Plusieurs facteurs expliquent les difficultés à court terme que posent les CRE loans. En voici quelques-unes : l’impact négatif de la hausse des taux d’intérêt sur leur valeur nominale, l’augmentation de leur coût de financement, le risque de récession, la baisse de la demande pour les bureaux en raison de l’instauration des modes de travail hybrides, etc.
Après la récente baisse de la valeur des propriétés, l’étude du National Bureau of Economic Research révèle qu’environ 14 % de l’ensemble des prêts et 44 % pour les bureaux, semblent être dans une position de « fonds propres négatifs ». En outre, environ un tiers de tous les prêts et la majorité des prêts de bureaux pourraient rencontrer d’importants problèmes de trésorerie et des difficultés de refinancement, non seulement en raison d’un LTV élevé, mais également en raison de faibles ratios de couverture du service de la dette.
Si les taux d’intérêt restent élevés et que la valeur des propriétés ne se redresse pas, souligne le NBER, les taux de défaut pourraient potentiellement atteindre des niveaux comparables, voire supérieurs, à ceux observés lors de la Grande Récession, de l’ordre de 10 à 20 %. A titre d’exemple, un taux de 10 % sur les prêts CRE entraînerait environ 80 milliards de dollars de pertes bancaires supplémentaires. En revanche, si les taux revenaient aux niveaux en vigueur début 2022, aucun de ces prêts n’échouerait.
L’analyse du NBER démontre que les difficultés des CRE peuvent pousser des dizaines, voire quelques centaines de banques régionales, plutôt de petite taille, à rejoindre les rangs des banques exposées à un risque de crise de solvabilité, mettant en danger la stabilité de l’ensemble du système bancaire américain.
Ces facteurs auront forcément des implications fortes sur la politique monétaire, la surveillance des risques bancaires et la stabilité financière.
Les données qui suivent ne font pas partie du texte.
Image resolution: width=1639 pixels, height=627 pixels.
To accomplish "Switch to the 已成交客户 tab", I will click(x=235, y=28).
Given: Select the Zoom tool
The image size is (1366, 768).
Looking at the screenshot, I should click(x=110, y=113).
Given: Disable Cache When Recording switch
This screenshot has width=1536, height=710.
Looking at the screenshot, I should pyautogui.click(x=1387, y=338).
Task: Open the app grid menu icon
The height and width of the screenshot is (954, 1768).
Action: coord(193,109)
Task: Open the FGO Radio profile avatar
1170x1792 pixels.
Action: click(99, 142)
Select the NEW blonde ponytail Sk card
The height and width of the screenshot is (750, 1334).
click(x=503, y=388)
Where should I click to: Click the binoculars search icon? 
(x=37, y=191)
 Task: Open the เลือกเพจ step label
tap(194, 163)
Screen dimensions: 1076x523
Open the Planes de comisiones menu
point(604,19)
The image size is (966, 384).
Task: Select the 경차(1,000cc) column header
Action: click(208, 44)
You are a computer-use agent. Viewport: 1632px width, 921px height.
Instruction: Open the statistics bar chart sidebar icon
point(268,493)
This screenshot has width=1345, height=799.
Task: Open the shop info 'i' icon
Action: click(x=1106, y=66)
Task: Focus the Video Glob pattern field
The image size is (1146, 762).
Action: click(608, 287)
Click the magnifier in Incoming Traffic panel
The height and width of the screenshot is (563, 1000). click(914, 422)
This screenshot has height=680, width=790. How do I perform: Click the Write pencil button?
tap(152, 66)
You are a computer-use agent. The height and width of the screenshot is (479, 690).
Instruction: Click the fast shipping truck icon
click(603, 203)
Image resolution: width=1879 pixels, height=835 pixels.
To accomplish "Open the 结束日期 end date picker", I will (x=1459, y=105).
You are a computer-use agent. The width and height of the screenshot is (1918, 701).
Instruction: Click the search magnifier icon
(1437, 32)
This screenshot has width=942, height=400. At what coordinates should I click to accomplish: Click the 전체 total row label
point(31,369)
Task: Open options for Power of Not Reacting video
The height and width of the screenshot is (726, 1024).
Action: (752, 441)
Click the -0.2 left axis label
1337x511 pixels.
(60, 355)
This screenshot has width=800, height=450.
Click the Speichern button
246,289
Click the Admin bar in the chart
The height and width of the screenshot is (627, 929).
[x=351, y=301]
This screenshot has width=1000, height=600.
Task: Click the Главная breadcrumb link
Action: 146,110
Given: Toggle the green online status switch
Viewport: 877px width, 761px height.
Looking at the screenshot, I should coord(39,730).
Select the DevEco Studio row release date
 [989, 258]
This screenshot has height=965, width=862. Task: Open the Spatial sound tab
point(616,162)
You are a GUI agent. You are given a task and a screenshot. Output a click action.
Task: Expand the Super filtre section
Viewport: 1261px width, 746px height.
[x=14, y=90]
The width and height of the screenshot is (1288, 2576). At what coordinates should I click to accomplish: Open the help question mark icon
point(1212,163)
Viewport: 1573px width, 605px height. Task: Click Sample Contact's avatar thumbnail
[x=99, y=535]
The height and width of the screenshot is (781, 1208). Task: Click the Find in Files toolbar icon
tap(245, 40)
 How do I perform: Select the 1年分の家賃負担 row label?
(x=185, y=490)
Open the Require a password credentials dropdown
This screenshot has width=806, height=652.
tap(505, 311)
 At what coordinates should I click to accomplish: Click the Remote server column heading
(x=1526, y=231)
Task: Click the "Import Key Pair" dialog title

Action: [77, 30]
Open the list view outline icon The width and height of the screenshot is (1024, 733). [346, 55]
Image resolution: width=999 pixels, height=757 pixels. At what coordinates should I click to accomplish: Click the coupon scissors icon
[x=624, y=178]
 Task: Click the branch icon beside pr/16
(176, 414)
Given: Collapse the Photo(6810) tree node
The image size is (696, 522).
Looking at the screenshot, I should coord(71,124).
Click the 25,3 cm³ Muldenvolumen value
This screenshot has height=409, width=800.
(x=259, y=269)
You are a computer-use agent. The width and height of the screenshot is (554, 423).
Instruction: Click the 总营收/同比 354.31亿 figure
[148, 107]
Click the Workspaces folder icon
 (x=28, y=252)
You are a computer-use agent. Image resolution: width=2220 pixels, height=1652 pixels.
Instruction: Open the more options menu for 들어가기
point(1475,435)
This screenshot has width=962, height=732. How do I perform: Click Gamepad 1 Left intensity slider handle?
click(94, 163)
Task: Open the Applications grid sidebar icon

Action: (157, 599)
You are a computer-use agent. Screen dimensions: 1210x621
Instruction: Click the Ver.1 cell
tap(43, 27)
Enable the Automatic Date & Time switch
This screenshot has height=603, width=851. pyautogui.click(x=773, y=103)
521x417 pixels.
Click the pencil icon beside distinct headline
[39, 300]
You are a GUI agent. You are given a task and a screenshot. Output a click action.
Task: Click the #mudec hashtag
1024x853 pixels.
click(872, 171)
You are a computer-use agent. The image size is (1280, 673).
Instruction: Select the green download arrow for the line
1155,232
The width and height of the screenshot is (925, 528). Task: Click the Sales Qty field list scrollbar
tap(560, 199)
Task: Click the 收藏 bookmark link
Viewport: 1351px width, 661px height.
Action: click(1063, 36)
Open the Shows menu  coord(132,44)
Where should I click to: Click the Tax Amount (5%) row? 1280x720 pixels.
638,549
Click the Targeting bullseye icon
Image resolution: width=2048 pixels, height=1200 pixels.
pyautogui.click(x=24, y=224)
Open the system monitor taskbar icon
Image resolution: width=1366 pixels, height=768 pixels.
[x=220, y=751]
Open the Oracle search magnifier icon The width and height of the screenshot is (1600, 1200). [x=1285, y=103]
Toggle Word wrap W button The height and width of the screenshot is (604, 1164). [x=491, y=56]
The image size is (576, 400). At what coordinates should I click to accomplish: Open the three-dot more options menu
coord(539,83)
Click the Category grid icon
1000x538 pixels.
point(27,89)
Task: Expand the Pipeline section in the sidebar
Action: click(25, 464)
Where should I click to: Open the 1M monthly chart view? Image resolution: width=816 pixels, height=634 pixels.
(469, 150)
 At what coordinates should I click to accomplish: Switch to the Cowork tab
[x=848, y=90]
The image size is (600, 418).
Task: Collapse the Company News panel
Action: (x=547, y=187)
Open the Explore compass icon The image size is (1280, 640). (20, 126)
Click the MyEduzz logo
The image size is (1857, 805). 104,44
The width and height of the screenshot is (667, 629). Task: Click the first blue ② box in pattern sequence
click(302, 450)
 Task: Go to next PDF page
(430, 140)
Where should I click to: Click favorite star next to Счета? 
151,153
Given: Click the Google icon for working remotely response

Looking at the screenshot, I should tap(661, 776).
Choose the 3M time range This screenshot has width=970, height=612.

Un système bancaire solide est essentiel pour une transmission efficace de la politique monétaire.
Reste à savoir si la Fed se concentrera davantage sur les risques potentiels liés à une deuxième vague d’inflation ou si elle réduira ses taux pour s’adapter à une politique budgétaire insoutenable et atténuer les risques qui pèsent sur le système bancaire américain.
Corrado Varisco
bridport & cie
Corrado Varisco occupe depuis l’an passé le poste de responsable de la recherche chez bridport & cie. Corrado a plus de vingt ans d’expérience sur les marchés obligataires avec une spécialisation dans la dette à haut rendement et la dette des pays émergents. Il a débuté sa carrière professionnelle en 2021 à la banque BSI, à Lugano, en tant qu’analyste. Il est devenu ensuite co-responsable de la gestion de portefeuille décentralisée pour l’équipe Amérique latine de BSI. En 2011, Corrado a rejoint la banque CBH à Genève où il a officié en tant que responsable de l’offre et de l’analyse obligataires. Il y a également occupé les fonctions de gestionnaire de portefeuille.